[Stored data]
********************
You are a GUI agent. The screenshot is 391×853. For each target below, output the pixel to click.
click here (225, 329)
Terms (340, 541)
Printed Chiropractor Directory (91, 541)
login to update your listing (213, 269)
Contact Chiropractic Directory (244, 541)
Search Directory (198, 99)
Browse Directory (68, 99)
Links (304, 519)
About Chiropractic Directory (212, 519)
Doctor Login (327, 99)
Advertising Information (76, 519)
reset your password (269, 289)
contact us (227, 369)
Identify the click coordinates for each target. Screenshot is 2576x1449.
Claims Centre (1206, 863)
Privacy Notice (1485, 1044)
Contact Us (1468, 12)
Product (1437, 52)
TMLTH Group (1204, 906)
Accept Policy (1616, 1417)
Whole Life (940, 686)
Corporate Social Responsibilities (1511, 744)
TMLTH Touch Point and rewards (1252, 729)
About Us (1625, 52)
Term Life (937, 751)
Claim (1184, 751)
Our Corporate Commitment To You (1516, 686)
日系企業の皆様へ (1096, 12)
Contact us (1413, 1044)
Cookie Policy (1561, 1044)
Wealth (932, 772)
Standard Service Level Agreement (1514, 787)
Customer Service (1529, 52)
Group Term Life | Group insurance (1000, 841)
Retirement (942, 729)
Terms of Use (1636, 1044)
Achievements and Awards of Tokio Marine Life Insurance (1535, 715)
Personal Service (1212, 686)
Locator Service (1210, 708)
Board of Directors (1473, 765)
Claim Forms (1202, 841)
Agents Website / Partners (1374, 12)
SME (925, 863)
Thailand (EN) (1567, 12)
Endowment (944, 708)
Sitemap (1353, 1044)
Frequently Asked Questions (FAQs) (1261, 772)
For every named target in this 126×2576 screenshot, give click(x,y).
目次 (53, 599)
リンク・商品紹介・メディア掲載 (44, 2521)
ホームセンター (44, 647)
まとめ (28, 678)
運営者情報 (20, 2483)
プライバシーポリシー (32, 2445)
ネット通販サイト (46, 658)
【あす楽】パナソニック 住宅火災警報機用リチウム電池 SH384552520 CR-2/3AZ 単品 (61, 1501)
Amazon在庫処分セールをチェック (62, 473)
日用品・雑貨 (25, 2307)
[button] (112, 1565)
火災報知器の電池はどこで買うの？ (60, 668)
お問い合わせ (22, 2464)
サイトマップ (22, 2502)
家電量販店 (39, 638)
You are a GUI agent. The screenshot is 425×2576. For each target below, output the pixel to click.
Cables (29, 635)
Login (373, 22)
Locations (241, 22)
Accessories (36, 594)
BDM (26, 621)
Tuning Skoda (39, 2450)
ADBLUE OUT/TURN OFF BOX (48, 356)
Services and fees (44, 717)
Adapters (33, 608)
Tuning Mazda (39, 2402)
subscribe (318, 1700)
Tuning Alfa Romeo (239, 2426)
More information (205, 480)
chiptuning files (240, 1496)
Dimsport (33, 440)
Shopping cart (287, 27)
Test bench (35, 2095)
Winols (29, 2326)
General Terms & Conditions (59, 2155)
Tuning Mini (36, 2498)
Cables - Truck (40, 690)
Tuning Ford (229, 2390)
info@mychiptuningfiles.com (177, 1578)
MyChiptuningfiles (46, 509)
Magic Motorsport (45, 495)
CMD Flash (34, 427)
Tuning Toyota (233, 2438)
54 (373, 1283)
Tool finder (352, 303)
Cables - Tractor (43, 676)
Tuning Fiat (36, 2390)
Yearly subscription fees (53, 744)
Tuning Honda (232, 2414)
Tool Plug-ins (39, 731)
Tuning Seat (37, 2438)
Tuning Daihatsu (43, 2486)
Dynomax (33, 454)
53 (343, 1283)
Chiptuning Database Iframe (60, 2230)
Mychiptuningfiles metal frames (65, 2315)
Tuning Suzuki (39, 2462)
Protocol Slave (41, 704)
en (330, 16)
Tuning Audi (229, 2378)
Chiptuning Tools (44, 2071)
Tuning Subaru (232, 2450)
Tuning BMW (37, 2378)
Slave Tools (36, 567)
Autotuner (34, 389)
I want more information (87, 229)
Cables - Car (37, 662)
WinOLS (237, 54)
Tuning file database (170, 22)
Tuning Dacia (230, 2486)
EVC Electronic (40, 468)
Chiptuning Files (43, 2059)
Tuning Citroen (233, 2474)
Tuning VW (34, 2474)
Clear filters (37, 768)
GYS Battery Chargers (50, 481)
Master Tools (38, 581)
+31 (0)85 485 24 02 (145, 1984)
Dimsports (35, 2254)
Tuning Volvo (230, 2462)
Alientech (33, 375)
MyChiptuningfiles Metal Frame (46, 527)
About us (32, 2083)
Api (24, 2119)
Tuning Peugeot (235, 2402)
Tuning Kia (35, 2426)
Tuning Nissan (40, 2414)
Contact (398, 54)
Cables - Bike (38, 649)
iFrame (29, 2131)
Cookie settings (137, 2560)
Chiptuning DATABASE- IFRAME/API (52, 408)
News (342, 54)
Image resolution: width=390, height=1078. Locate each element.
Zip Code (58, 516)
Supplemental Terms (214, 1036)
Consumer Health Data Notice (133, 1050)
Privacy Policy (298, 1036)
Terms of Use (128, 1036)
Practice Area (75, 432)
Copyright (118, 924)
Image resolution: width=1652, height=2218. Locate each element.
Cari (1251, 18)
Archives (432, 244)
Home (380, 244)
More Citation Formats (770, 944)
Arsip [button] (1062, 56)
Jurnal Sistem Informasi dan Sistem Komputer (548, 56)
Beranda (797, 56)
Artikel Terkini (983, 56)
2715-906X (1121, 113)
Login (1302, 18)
********************
Reproduce the entries so that each line reads exactly as it did before.

Reply to the exercise:
You are a GUI agent. The screenshot is 391×853. For each target below, output the pixel to click.
click here (225, 329)
Terms (340, 541)
Printed Chiropractor Directory (91, 541)
login to update your listing (213, 269)
Contact Chiropractic Directory (244, 541)
Search Directory (198, 99)
Browse Directory (68, 99)
Links (304, 519)
About Chiropractic Directory (212, 519)
Doctor Login (327, 99)
Advertising Information (76, 519)
reset your password (269, 289)
contact us (227, 369)
Identify the click coordinates for each target. Screenshot is 2576x1449.
Claims Centre (1206, 863)
Privacy Notice (1485, 1044)
Contact Us (1468, 12)
Product (1437, 52)
TMLTH Group (1204, 906)
Accept Policy (1616, 1417)
Whole Life (940, 686)
Corporate Social Responsibilities (1511, 744)
TMLTH Touch Point and rewards (1252, 729)
About Us (1625, 52)
Term Life (937, 751)
Claim (1184, 751)
Our Corporate Commitment To You (1516, 686)
日系企業の皆様へ (1096, 12)
Contact us (1413, 1044)
Cookie Policy (1561, 1044)
Wealth (932, 772)
Standard Service Level Agreement (1514, 787)
Customer Service (1529, 52)
Group Term Life | Group insurance (1000, 841)
Retirement (942, 729)
Terms of Use (1636, 1044)
Achievements and Awards of Tokio Marine Life Insurance (1535, 715)
Personal Service (1212, 686)
Locator Service (1210, 708)
Board of Directors (1473, 765)
Claim Forms (1202, 841)
Agents Website / Partners (1374, 12)
SME (925, 863)
Thailand (EN) (1567, 12)
Endowment (944, 708)
Sitemap (1353, 1044)
Frequently Asked Questions (FAQs) (1261, 772)
For every named target in this 126×2576 screenshot, give click(x,y).
目次 (53, 599)
リンク・商品紹介・メディア掲載 (44, 2521)
ホームセンター (44, 647)
まとめ (28, 678)
運営者情報 (20, 2483)
プライバシーポリシー (32, 2445)
ネット通販サイト (46, 658)
【あす楽】パナソニック 住宅火災警報機用リチウム電池 SH384552520 CR-2/3AZ 単品 (61, 1501)
Amazon在庫処分セールをチェック (62, 473)
日用品・雑貨 (25, 2307)
[button] (112, 1565)
火災報知器の電池はどこで買うの？ (60, 668)
お問い合わせ (22, 2464)
サイトマップ (22, 2502)
家電量販店 (39, 638)
You are a GUI agent. The screenshot is 425×2576. For each target below, output the pixel to click.
Cables (29, 635)
Login (373, 22)
Locations (241, 22)
Accessories (36, 594)
BDM (26, 621)
Tuning Skoda (39, 2450)
ADBLUE OUT/TURN OFF BOX (48, 356)
Services and fees (44, 717)
Adapters (33, 608)
Tuning Mazda (39, 2402)
subscribe (318, 1700)
Tuning Alfa Romeo (239, 2426)
More information (205, 480)
chiptuning files (240, 1496)
Dimsport (33, 440)
Shopping cart (287, 27)
Test bench (35, 2095)
Winols (29, 2326)
General Terms & Conditions (59, 2155)
Tuning Mini (36, 2498)
Cables - Truck (40, 690)
Tuning Ford (229, 2390)
info@mychiptuningfiles.com (177, 1578)
MyChiptuningfiles (46, 509)
Magic Motorsport (45, 495)
CMD Flash (34, 427)
Tuning Toyota (233, 2438)
54 (373, 1283)
Tool finder (352, 303)
Cables - Tractor (43, 676)
Tuning Fiat (36, 2390)
Yearly subscription fees (53, 744)
Tuning Honda (232, 2414)
Tool Plug-ins (39, 731)
Tuning Seat (37, 2438)
Tuning Daihatsu (43, 2486)
Dynomax (33, 454)
53 (343, 1283)
Chiptuning Database Iframe (60, 2230)
Mychiptuningfiles metal frames (65, 2315)
Tuning Suzuki (39, 2462)
Protocol Slave (41, 704)
en (330, 16)
Tuning Audi (229, 2378)
Chiptuning Tools (44, 2071)
Tuning Subaru (232, 2450)
Tuning BMW (37, 2378)
Slave Tools (36, 567)
Autotuner (34, 389)
I want more information (87, 229)
Cables - Car (37, 662)
WinOLS (237, 54)
Tuning file database (170, 22)
Tuning Dacia (230, 2486)
EVC Electronic (40, 468)
Chiptuning Files (43, 2059)
Tuning Citroen (233, 2474)
Tuning VW (34, 2474)
Clear filters (37, 768)
GYS Battery Chargers (50, 481)
Master Tools (38, 581)
+31 (0)85 485 24 02 (145, 1984)
Dimsports (35, 2254)
Tuning Volvo (230, 2462)
Alientech (33, 375)
MyChiptuningfiles Metal Frame (46, 527)
About us (32, 2083)
Api (24, 2119)
Tuning Peugeot (235, 2402)
Tuning Kia (35, 2426)
Tuning Nissan (40, 2414)
Contact (398, 54)
Cables - Bike (38, 649)
iFrame (29, 2131)
Cookie settings (137, 2560)
Chiptuning DATABASE- IFRAME/API (52, 408)
News (342, 54)
Image resolution: width=390, height=1078. Locate each element.
Zip Code (58, 516)
Supplemental Terms (214, 1036)
Consumer Health Data Notice (133, 1050)
Privacy Policy (298, 1036)
Terms of Use (128, 1036)
Practice Area (75, 432)
Copyright (118, 924)
Image resolution: width=1652, height=2218. Locate each element.
Cari (1251, 18)
Archives (432, 244)
Home (380, 244)
More Citation Formats (770, 944)
Arsip [button] (1062, 56)
Jurnal Sistem Informasi dan Sistem Komputer (548, 56)
Beranda (797, 56)
Artikel Terkini (983, 56)
2715-906X (1121, 113)
Login (1302, 18)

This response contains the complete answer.